The disinterred corpose of Pope Formosus (891-894) was brought before the...

Phosphorous needs of some Australian Plants. Swainsona, canescens, colutoides, formosus, tephrotricha...

Joseph, Ras, Neal, and Formosus. Chris, Trish, and Andie... (Wait a minute! That's from Warren's site - and he suggested this excercise. Hmmm...)

Red Cone Flower (lsopogon formosus): see it and grow it...

Scientific name: Oporornis formosus...

When switched off, the Scleropages Formsous are not moving at all of course...

The main plot deals with the trick of Formosus to obtain 3000 crowns from his miserly father Amadeus...
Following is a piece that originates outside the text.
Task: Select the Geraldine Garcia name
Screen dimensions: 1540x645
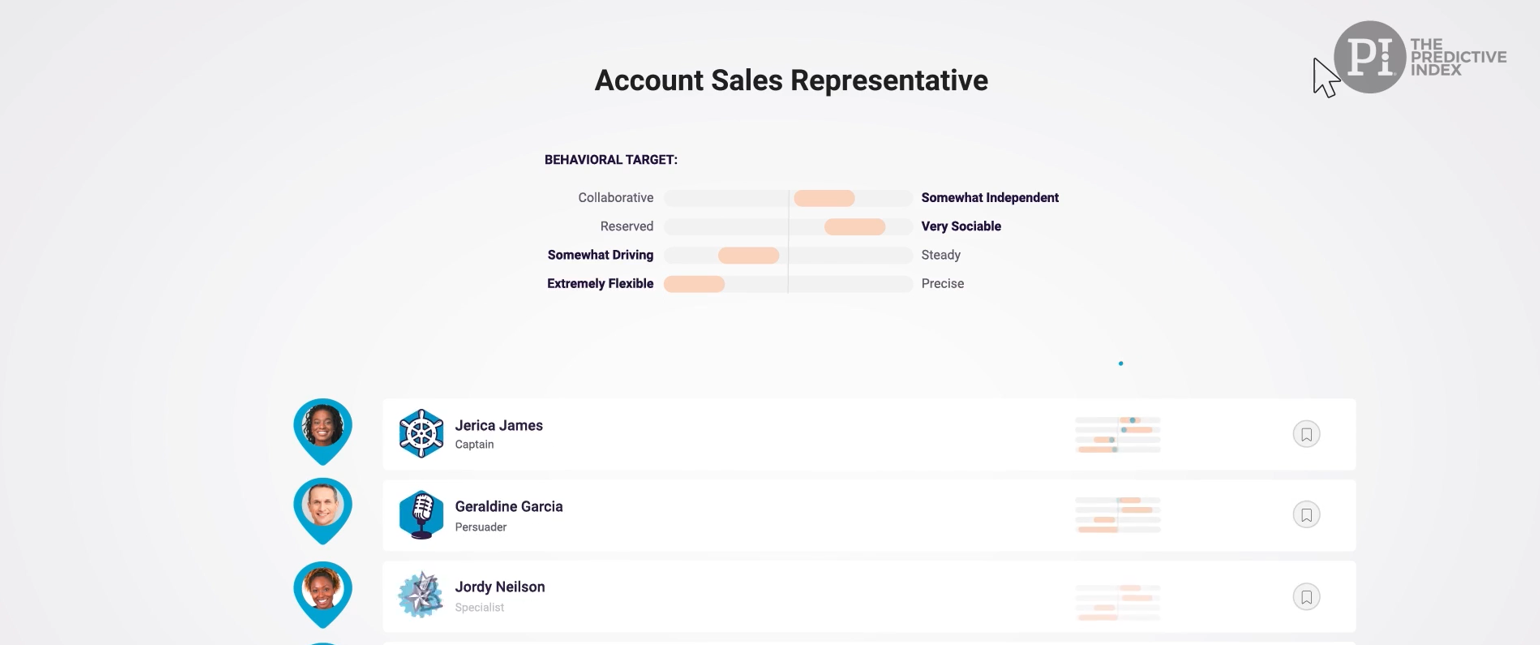Action: (509, 506)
Wednesday, November 16, 2005

Dances with Screenwriters

Spent last weekend nursing a lingering cough, and attending the 4th Annual Screenwriting Expo, sponsored by Creative Screenwriting magazine. It was my first time attending and it was rather surprising to be amidst almost 4,000 writers, but then I was surprised to be among 5,000 anthropologists the first time I attended the AAA gathering. Lots of sights, lots of people, and even more stories, which usually constitute the most informative aspect of conventions, and the most entertaining.

Like other writing get-togethers, the Expo was a great venue for the usually solitary to get support, learn that there are actually other people out there who are just as geeky as you think you are, and commiserate with fellow writers over rejection - preferably with an 80 proof libation in hand.

I attended some classes, a panel or two, and many of the Guest of Honor sessions, but more about that later. As I was walking around the trade show, scanning through the xeroxed detritus strewn over abandoned tables, I had this lingering thought....

Am I the only one who thinks that the market for writing products and services is strangely similiar to the market for sex products and services? There are hundreds of companies offering magazines, videos, and "coverage or feedback" (usually in the back of cheap magazines) offering “secrets” (for a price) that purport to make you a "better practitioner," allowing you to "write longer, better, with more passion, all leading to a strong finish." The place was rife with psychoanalytic subtext. But then, after too many years of graduate school I can never look at any social gathering without some weird theoretical interpretation.

If you want to glance at some photos, take a peek at the collection from Warren, Joel, and Shawna.

Instead of the rundown of classes and panels, here are some of the more colorful quotes I heart at Expo 4:

William Goldman: “What I want you to come away from this Expo is this – All critics are failures and whores.”

David Koepp: “Everyone in this business has to be told what to do, directors, actors, so on, except for the writer. We can go home tonight, open a new file on our computer and start to work on a new project – no one has to tell us to do it. And that’s why they hate us.”

Marc & Elaine Zicree: “If you hear the following: ‘Thanks for coming in’, ‘Interesting…’, or ‘Call my agent’, you’re toast.” On the other hand, “If they say, ‘Who’s your agent?’ they want your script.”

Richard Walter: (quoting someone else) “It is actions that define character, and not the other way around.”

Richard Walter: (again) “There are only two things in scripts: The stuff that’s seen – the wide margins; and the stuff that’s said – the narrow margins.”

David Freeman: “I wasn’t born with an Earth Mother gene…”

But the best was probably at the blogger rendezvous Sunday night: “Yes, I was a Pumpkin Princess” from Shawna.